プラハ 「悪魔の水路」を歩く
May
13
回り込むように『カレル橋』の下へ進めば、おびただしい数の錠前が欄干に嵌められた『悪魔の水路』に掛けられた短い橋に出る。この地を訪れた恋人たちが永遠の愛を誓って「離れない」象徴として錠前を欄干に付けて鍵を水路に投げ込むのだ。この勢いじゃ浚渫しないと水路が鍵で埋まりそう。
12世紀に造られたという、この小さく短い水路は正式には「チェルトフカ水路」と呼ばれている。

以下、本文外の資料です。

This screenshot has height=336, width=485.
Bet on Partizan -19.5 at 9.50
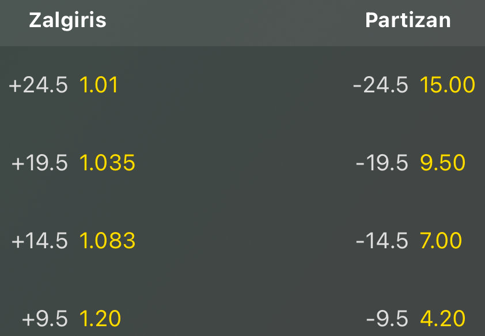pos(442,163)
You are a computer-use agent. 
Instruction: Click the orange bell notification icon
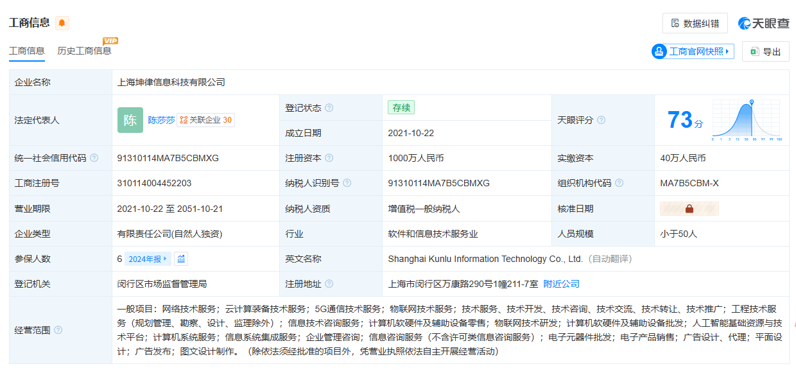62,23
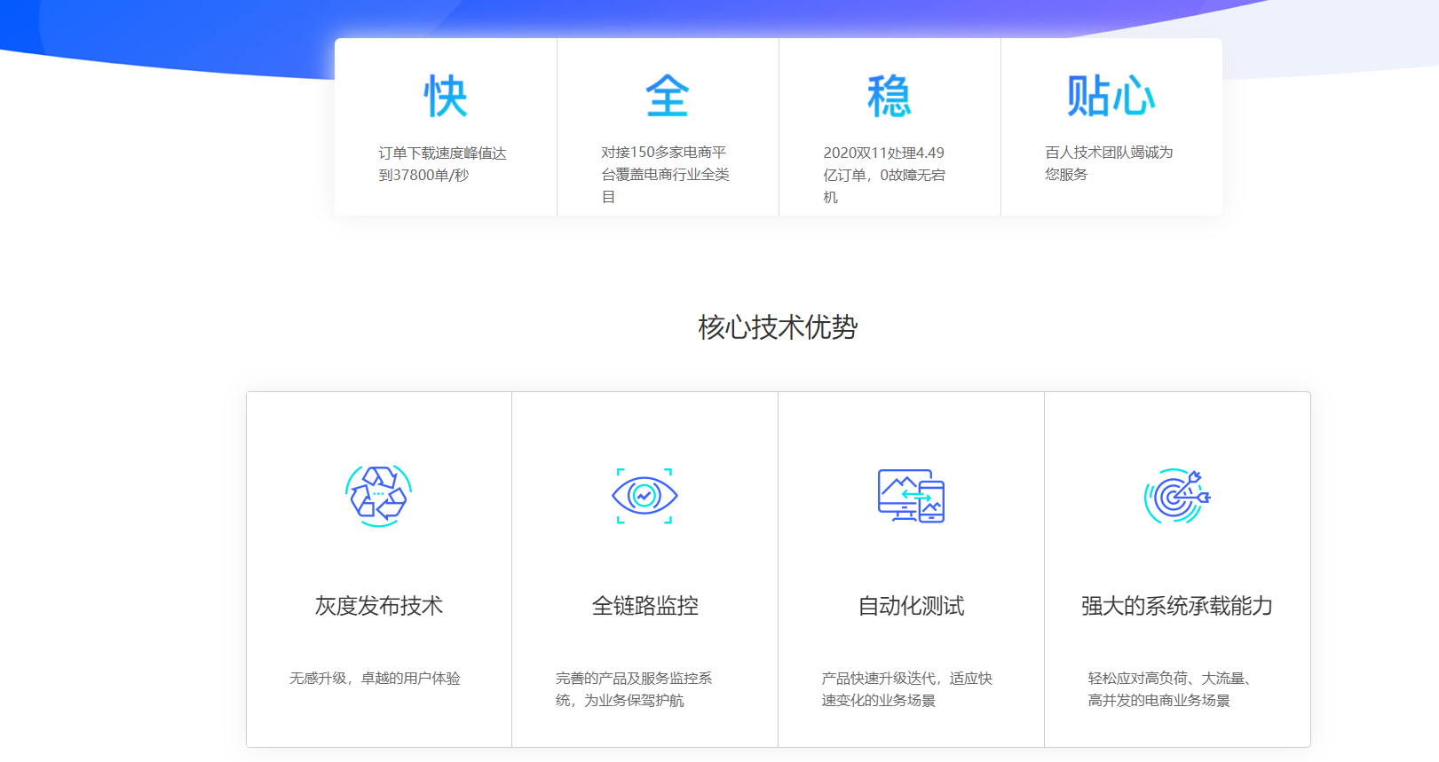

「チェルトフカ」=「悪魔」なので日本語では『悪魔の水路』になる。云われは諸説ある。「悪魔みたいなばあさんが住んでいたから」とか「水の流れが速くて操船が難しかったから」とかだが、古来キリスト教文化圏では人工構造物=悪魔のなせる業みたいな考えが有って、自然のモルダヴ川に沿うように作られた人工水路を「チェルトフカ」と呼んだのではないかと思わせる。

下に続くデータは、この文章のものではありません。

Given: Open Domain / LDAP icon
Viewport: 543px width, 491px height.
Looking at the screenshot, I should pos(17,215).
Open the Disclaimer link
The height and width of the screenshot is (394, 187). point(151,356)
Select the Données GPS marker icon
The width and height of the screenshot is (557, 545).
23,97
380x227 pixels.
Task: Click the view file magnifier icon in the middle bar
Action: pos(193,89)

『悪魔の水路』により、この地域は「カンパ島」という島になった。家並に迫る水路を観光船が行く姿は「プラハのベネチア」なんぞとも言われている。モルダブ川沿いは「カンパ公園」という緑地公園になっていて傍には日本大使館も有る。
公園の端まで行くと現代アートを中心とした「カンパ美術館」。川の桟橋にディスプレイされた「黄色ペンギンの行進」は、それなりに楽しいが、美術館の庭に置かれた巨大「顔の潰れた3人の幼児」は不気味以外の何物でもない。夜見たら怖いぞ。

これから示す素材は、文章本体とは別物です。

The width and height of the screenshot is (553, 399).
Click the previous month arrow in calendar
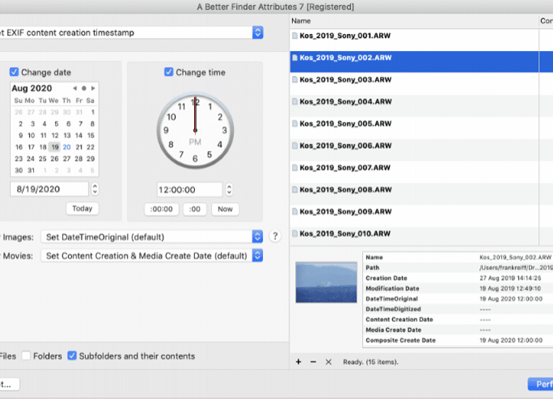(x=75, y=89)
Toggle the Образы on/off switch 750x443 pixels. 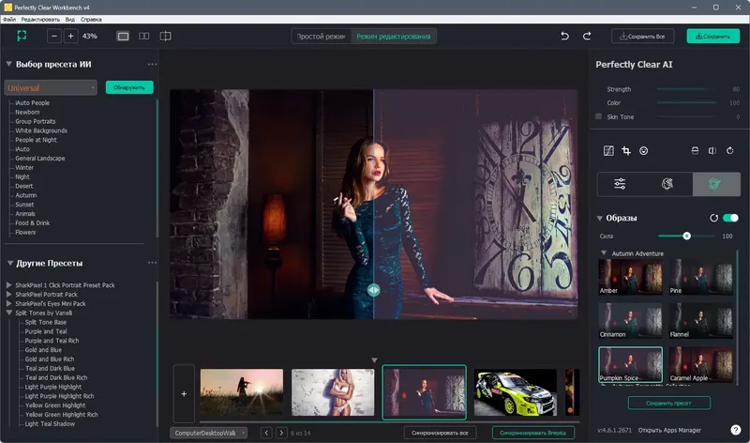point(730,218)
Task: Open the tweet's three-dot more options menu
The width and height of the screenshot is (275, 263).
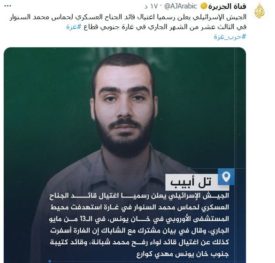Action: 8,6
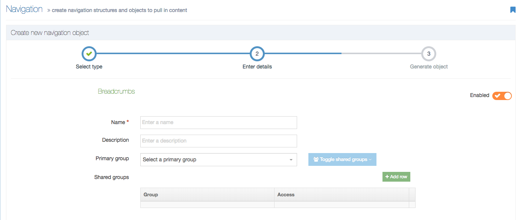Open the Select a primary group dropdown
Screen dimensions: 519x220
[218, 159]
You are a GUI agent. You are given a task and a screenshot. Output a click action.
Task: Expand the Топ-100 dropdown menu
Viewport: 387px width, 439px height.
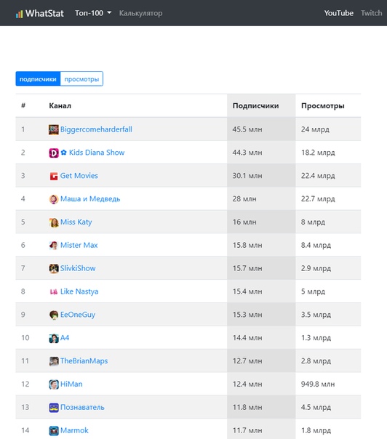(x=93, y=13)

ぐるっと「カンパ公園」を回って「カレル橋」まで戻ると「カレル橋」へ途中から上がれる階段に気づく。自転車担いで登っている兄ちゃんに続いて階段を登れば「フランシスコ・ザビエル」の銅像の近くまでショートカットできた。今度は迷わずに朝飯を食べにホテルへ帰ろう。